WORK ORDER → Which of the lines below contain the string "agent"? Copy each one.

· · · · ·

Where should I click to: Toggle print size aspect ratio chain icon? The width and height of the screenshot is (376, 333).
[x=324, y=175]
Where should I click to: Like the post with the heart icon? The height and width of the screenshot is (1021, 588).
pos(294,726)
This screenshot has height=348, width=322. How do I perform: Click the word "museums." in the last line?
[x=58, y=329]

· · · · ·

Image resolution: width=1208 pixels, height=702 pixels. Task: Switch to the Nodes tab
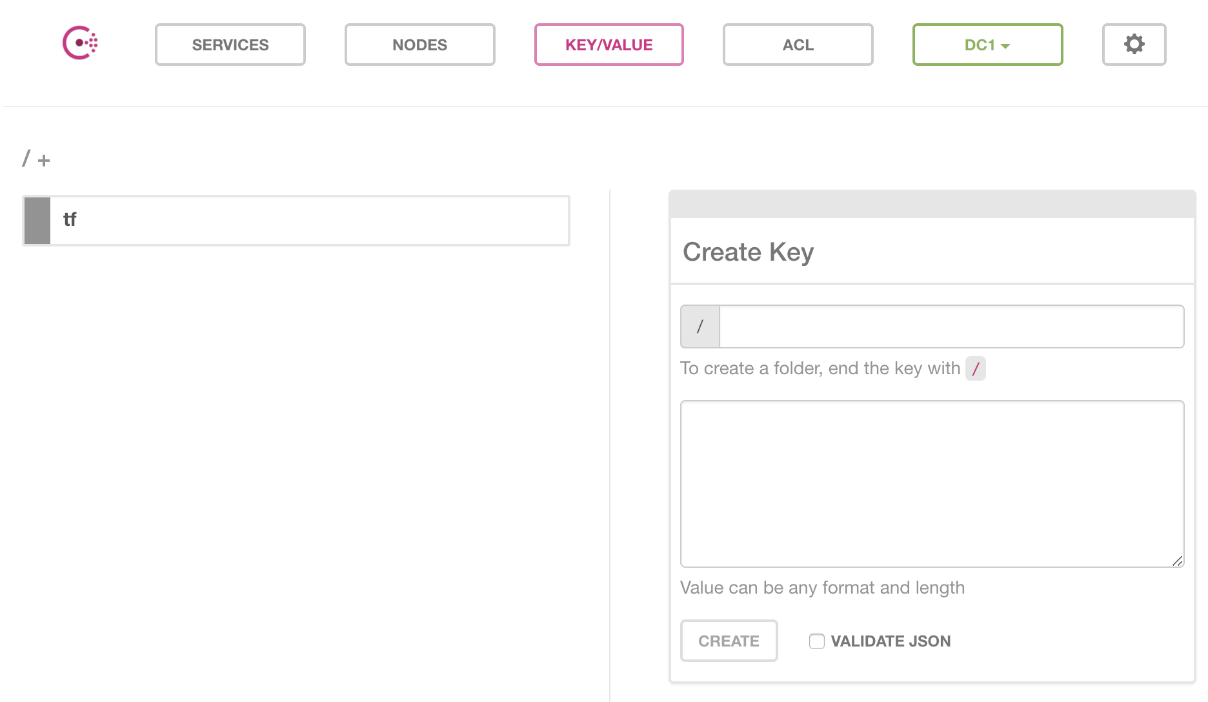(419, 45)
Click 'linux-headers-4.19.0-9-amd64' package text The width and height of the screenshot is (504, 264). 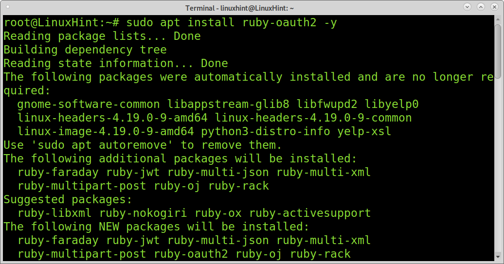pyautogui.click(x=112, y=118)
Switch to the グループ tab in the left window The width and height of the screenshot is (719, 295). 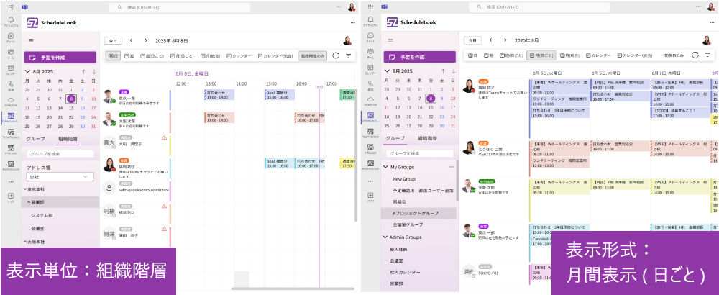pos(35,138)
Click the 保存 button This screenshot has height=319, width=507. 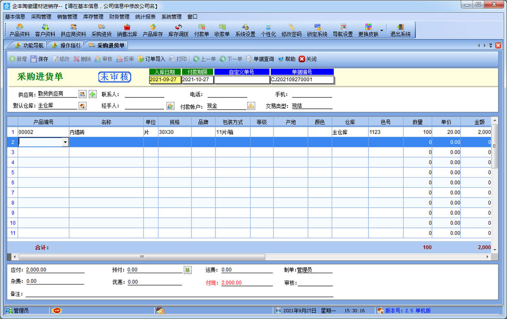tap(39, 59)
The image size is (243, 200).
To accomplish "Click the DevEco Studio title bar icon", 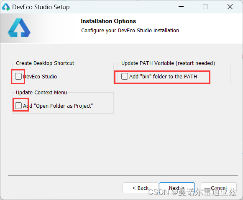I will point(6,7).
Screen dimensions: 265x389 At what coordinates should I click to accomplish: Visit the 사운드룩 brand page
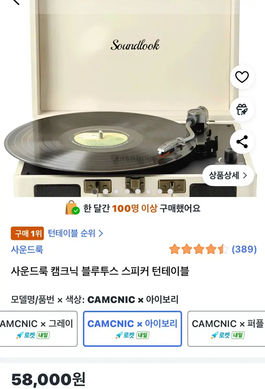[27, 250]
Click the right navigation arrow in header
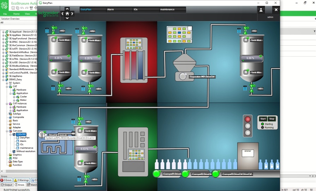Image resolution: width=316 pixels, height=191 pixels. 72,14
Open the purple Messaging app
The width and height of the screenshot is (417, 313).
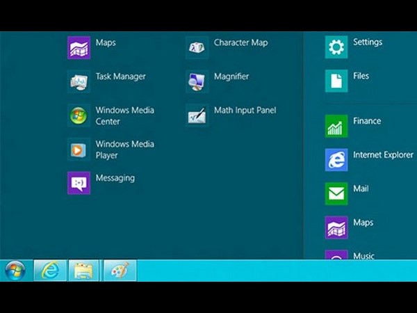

· · · · ·

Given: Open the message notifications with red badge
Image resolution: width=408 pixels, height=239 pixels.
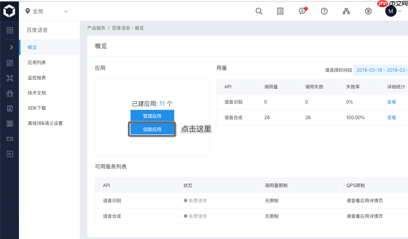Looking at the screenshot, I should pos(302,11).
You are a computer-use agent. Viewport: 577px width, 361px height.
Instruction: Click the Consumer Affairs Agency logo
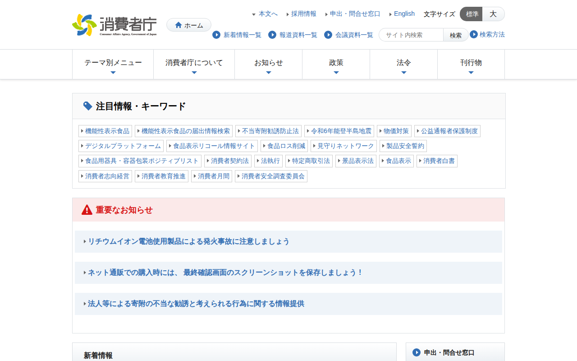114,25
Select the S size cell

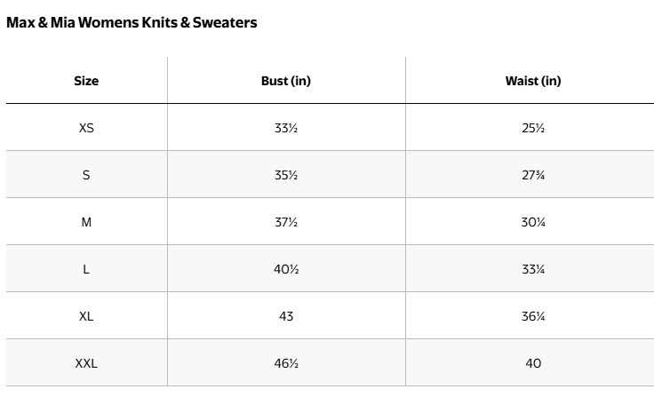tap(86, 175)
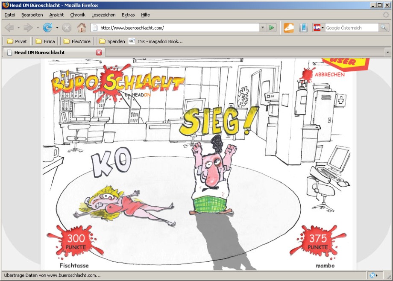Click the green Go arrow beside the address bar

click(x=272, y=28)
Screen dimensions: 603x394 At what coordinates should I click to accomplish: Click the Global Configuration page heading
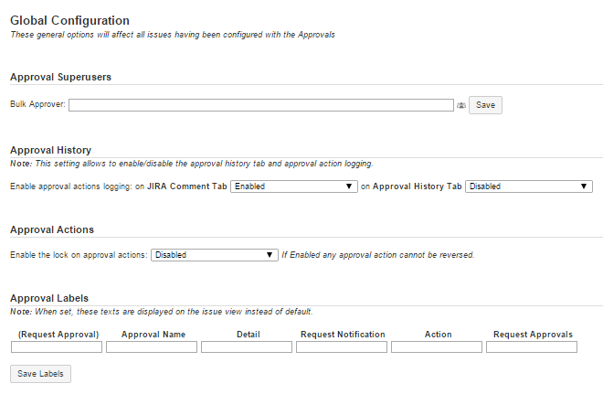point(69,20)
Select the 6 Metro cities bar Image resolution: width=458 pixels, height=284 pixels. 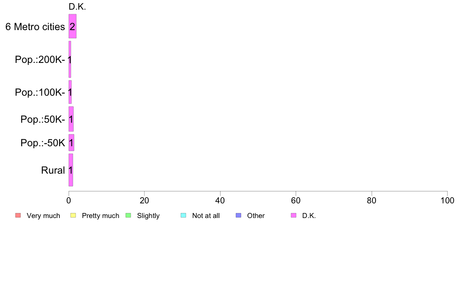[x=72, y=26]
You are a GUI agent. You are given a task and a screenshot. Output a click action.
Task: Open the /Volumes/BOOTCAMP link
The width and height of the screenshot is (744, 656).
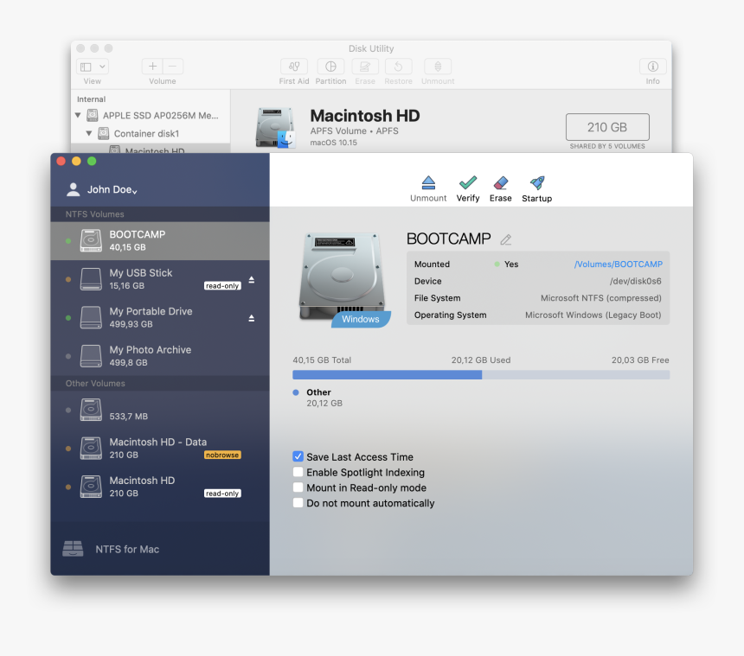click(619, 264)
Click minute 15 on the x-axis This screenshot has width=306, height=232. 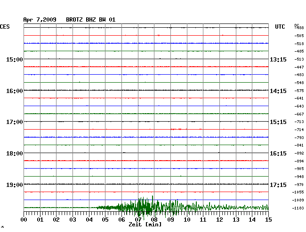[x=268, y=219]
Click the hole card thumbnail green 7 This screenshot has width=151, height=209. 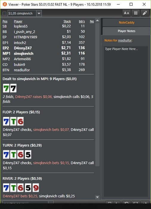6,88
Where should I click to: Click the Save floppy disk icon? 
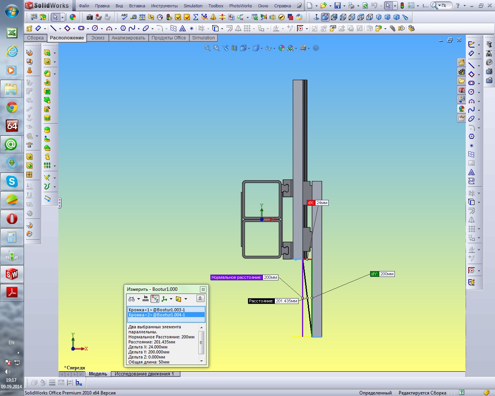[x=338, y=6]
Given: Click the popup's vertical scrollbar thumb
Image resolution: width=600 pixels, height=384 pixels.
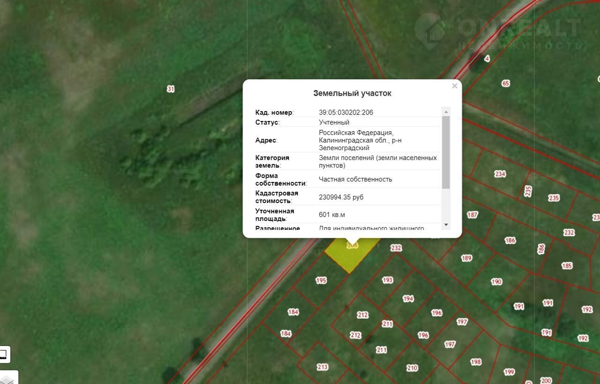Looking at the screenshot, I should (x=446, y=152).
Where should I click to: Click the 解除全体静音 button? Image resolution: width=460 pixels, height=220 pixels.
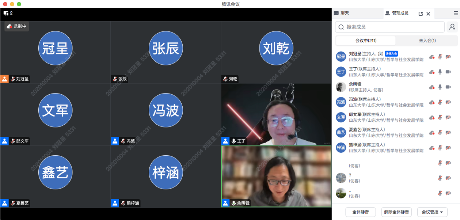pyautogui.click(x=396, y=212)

· · · · ·

TASK RESPONSE →
You are a computer-use agent. Viewport: 577px width, 361px height.
You are a GUI agent. You are given a task and a screenshot. Output a click action.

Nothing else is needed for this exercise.